Der Hafen von Thessaloniki soll ökonomisch bis 2051 unter deutscher Führung stehen.

Foto: Bild: Gémes Sándor/SzomSzed / Wikimedia
Hafen von Thessaloniki soll in deutsche Hand kommen

Nur langsam kommen griechische Privatisierungsprojekte voran. Jetzt soll mit der Verpachtung des Hafens von Thessaloniki an eine deutsche Investorengruppe ein Betrag von 232 Millionen Euro in die Staatskassen gespült werden. Der griechische Privatisierungsfonds Taiped hat zwei Drittel der Hafenanlage an ein Konsortium unter deutscher Federführung bis zum Jahr 2051 verpachtet.

Zu diesem Konsortium zählen als Geldgeber neben der deutschen Firma Invest Equity Partners die griechische  Belterra Investments und der französisch geführte Terminal Link SAS. Mit der Hafenanlage wollen sich die Investoren den zentralen Zugang zu den Handelsströmen auf dem gesamten Balkan mittel- und langfristig absichern.
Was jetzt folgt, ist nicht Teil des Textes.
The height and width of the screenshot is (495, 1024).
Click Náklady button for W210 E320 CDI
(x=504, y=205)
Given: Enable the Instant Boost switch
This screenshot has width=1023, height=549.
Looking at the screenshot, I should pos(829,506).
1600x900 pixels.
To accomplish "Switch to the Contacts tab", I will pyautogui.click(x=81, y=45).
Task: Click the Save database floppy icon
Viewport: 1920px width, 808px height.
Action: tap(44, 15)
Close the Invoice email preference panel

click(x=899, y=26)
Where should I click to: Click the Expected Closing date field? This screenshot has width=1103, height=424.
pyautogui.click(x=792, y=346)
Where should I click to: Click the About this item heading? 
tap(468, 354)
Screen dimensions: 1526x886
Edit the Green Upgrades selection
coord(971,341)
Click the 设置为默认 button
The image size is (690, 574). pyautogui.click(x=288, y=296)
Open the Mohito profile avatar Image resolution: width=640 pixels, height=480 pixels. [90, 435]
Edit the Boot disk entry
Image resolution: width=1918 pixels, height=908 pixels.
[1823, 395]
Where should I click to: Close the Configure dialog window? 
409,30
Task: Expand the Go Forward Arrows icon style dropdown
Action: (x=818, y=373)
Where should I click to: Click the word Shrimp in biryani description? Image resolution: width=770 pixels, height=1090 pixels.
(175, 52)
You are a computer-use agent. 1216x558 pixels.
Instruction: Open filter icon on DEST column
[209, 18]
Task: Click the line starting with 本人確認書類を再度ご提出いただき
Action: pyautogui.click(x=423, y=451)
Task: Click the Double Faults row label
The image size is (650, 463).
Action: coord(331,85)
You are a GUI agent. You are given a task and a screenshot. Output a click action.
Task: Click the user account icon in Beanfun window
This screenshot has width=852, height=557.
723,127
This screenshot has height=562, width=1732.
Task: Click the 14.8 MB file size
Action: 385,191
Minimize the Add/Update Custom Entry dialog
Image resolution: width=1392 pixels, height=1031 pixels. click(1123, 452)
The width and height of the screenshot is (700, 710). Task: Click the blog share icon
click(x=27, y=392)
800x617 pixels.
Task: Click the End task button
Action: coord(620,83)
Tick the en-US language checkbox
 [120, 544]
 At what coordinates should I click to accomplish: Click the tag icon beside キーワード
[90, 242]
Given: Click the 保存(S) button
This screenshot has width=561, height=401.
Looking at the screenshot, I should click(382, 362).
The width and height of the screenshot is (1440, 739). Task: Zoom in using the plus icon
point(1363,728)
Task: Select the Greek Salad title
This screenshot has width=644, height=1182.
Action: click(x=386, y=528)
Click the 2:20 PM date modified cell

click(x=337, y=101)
Bisher einige Infrastrukturbetriebe privatisiert

Insgesamt wurden bisher zwar einige Infrastrukturprojekte durch die Linksregierung unter Ministerpräsident Alexis Tsipras (SYRIZA) privatisiert, der große Geldsegen zur Gegenfinanzierung der gigantischen griechischen Schuldenberge lässt aber noch auf sich warten. Unter anderem hat das chinesische Unternehmen Cosco den Athener Hafen Piräus und das deutsche Unternehmen Fraport 14 griechische Regionalflughäfen übernommen. 

Im Herbst 2016 kam es zu großen Diskussionen, als eine griechische Luxusferienanlage im Zuge der verordneten Privatisierung an eine türkisch-arabische Investorengruppe verkauft wurde.